If you’re getting together with family or friends it’s a real shame not to get a picture of everyone, especially if you don’t often see each other. Open the door to visitors with a camera in your hands. There’s a lovely picture of smiles, kisses and handshakes as guests arrive. It also establishes from the start that you intend to take pictures, and of course gives the visitors permission to do the same. When you’re the visitor you have to make a judgment about the appropriateness of taking the camera.  Usually I find people are pleased when they see my Nikon round my neck.  Perhaps because they know they’re looking good and the house is tidy!

Granny and Granddad at Christmas

Memories to treasure

The secret is knowing when to stop taking pictures, I don’t like photographs of people eating. In between courses, while one person is holding everyone’s attention with a good story, you can quietly turn the lens towards the listeners. But then it’s time to put the camera down.  Except for getting everyone to pose for a group picture, that’s always fun. Prop the camera on some books and use the self-timer. In years to come the pictures will develop all the more poignance.

Christmas walk

Grandma and mum, daughter and mum, granddaughter and daughter

Along with millions of others we go for a walk after lunch on Christmas day.  New bikes and scooters usually abound, but best not to take pictures of children falling off. Have the camera at the ready for the unexpected encounter with a neighbour in their Christmas jumper.  No one will mind you taking pictures. They can’t, it’s Christmas!

A Perfect Family Portrait

You Don’t Need A Perfect Family For A Perfect Family Portrait

Any idea how many pictures you have on your phone or on your computer? How often do you look at them? Most of us have hundreds of photographs of our family that chart growth on development, but how many can qualify as a perfect family portrait?

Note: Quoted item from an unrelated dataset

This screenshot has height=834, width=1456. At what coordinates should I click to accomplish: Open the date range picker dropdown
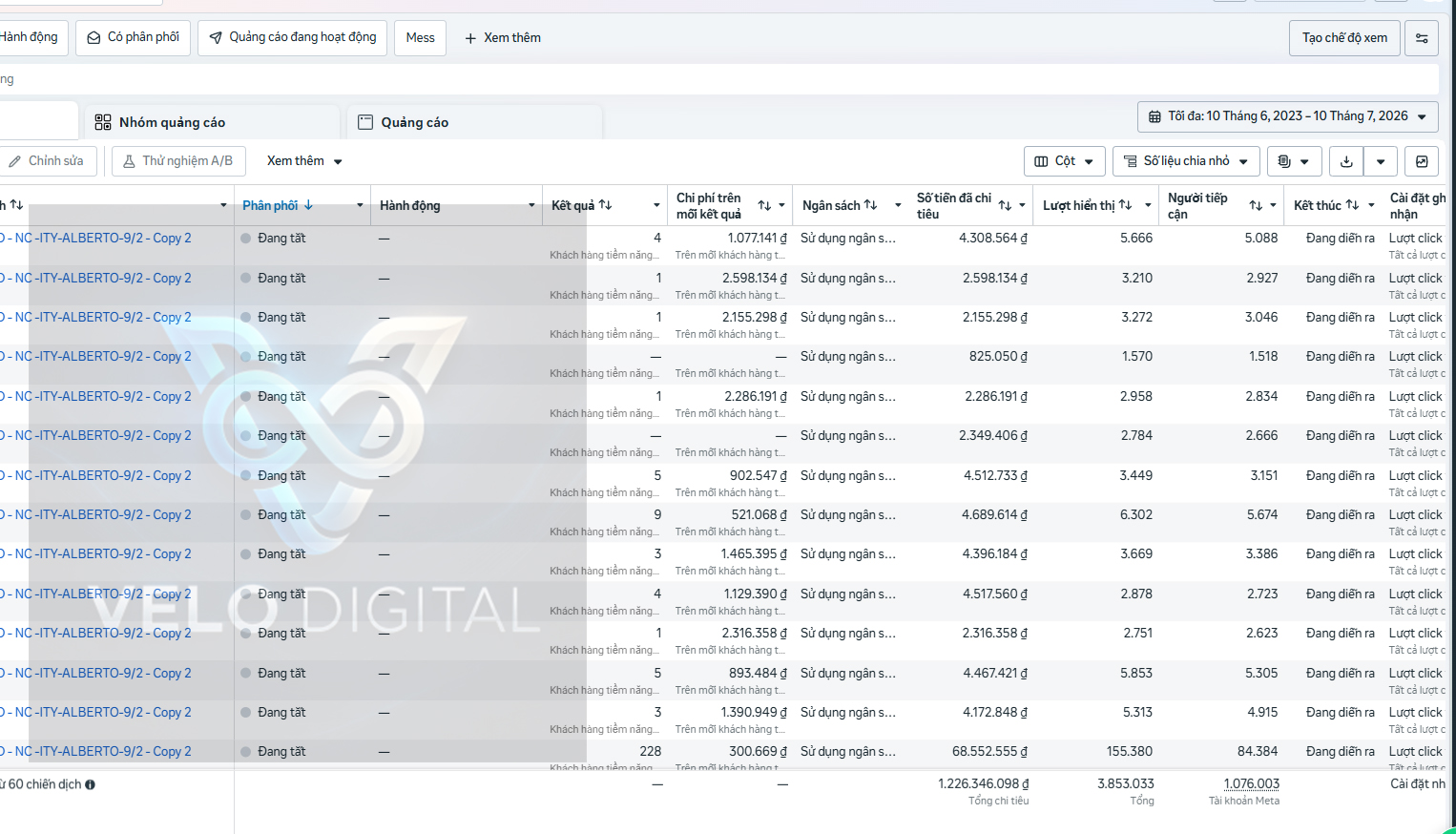pyautogui.click(x=1288, y=116)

It’s great to snap away while your kids are small; once mine got bigger they stopped being quite so co-operative. Now I tell myself that one day I’ll sort through the folders and folders of photos lurking in every corner and crevice of my computer’s hard-drives. If not during the long winter nights then I’ll do it when I retire. Of course going through old pictures of your family is a sheer delight, a luxuriant bathe in nostalgia. “Oh look at this picture.” I’ll say to my daughter. “That’s a picture of you when you were nice.” And she’ll reply; “You should remember who’ll be choosing your nursing home in a few years!” If we take enough, we’re bound to get some good pictures. Surely?
Just occasionally it’s worth investing a little more time to get a really special portrait of your family. It can be a lovely present for grandparents, or a picture of the kids with the grandparents for mum on Mother’s Day or dad on Father’s day can make great presents for your partner. They’ll all love it, they have to!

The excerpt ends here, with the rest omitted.